Hey there! I'm in Nor Cal too 
Welcome to the forum and to horse ownership!


----------



## BarrelracingArabian (Mar 31, 2010)

hey welcome to the forum :] 
im california also :]


----------



## BackInTheSaddleAgain (Apr 20, 2009)

Hey! Congrats on your new horse. I'm in Ca, too, but Central/Southern. Welcome aboard


----------



## crimsonsky (Feb 18, 2011)

hello and congrats on your new horse.  i'm in reno, nv so perhaps not too far from you.


----------



## gaelgirl (Mar 3, 2011)

Thanks everyone!


----------



## SpiritedLittleCopperSpots (Mar 4, 2010)

Hello from Montana, and welcome to the Forum! 
Post pics?


----------



## gaelgirl (Mar 3, 2011)

I keep trying to post pics, but they don't show.


----------



## SpiritedLittleCopperSpots (Mar 4, 2010)

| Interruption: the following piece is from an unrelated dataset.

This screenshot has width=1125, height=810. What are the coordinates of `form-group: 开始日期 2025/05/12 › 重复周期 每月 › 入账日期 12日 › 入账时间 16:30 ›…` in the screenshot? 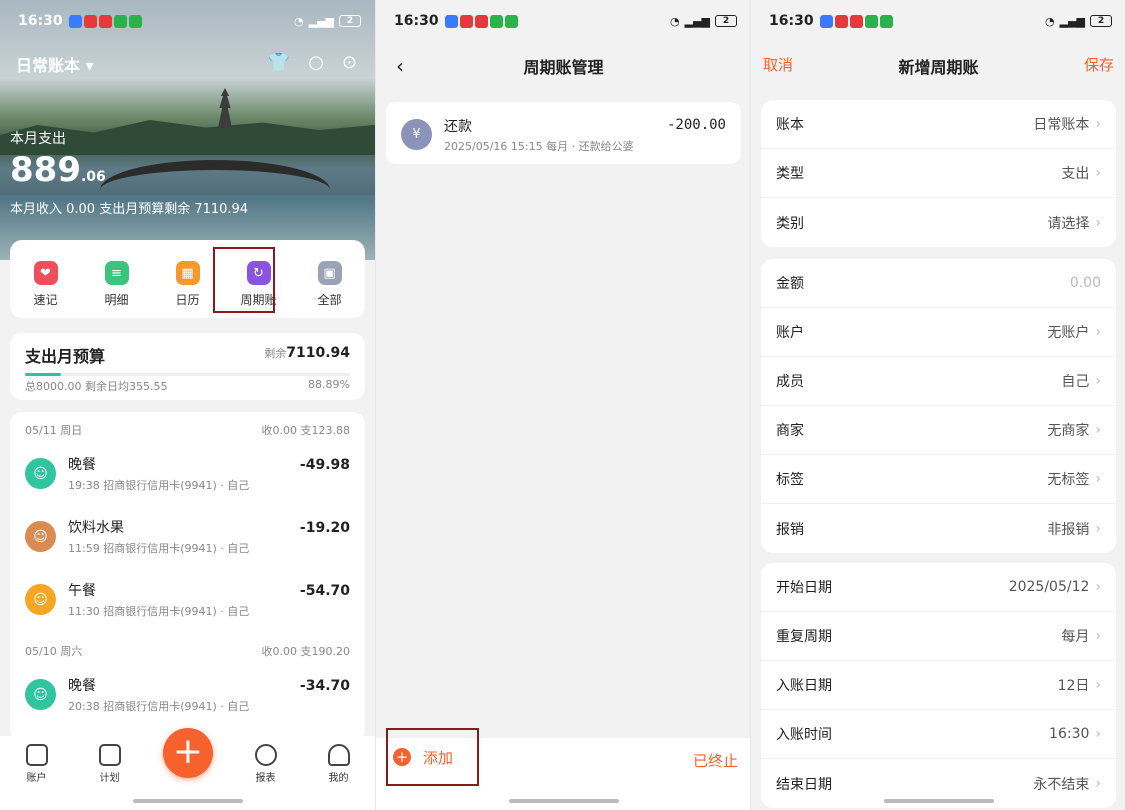 It's located at (938, 686).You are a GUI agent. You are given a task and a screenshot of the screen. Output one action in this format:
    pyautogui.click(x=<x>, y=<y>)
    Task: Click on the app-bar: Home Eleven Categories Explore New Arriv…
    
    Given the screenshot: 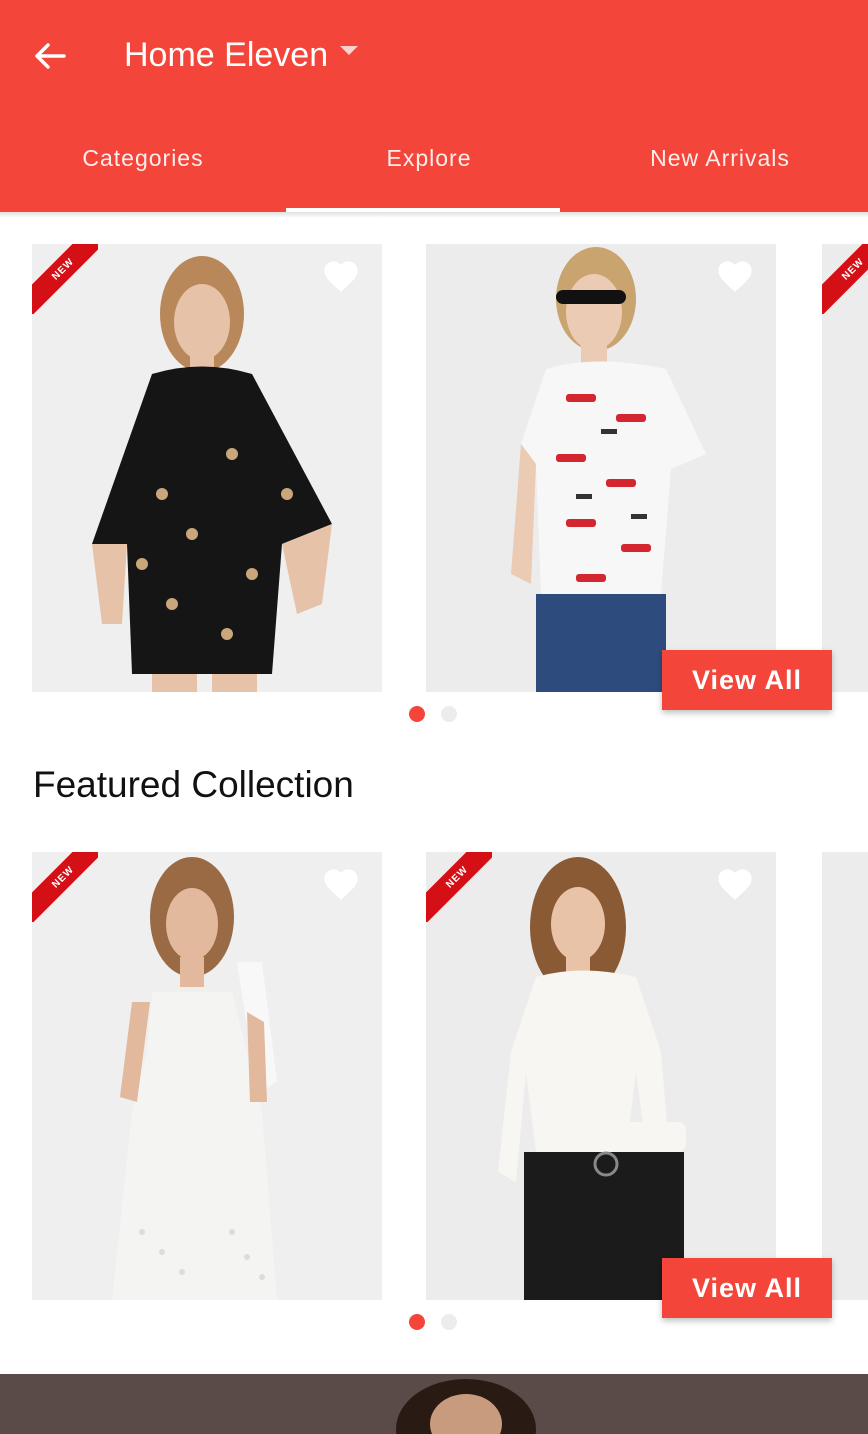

Hmmm, are you using the Manage Attachments feature?


----------



## gaelgirl (Mar 3, 2011)

I was clicking on the icon above where you type the message and copying and pasting the image address, but it just shows a blue box with a question mark when I post it.

I'll try again, and see what happens:


----------



## SpiritedLittleCopperSpots (Mar 4, 2010)

Try the paper clip above the message box, or the Manage Attachments button down below in the Additional Options section.
That should work for you.


----------



## gaelgirl (Mar 3, 2011)

Well here is a link to him anyway. Still struggling with the pictures. 
http://www.facebook.com/photo.php?fbid=10150155089871474&set=a.10150146389511474.337745.629561473


----------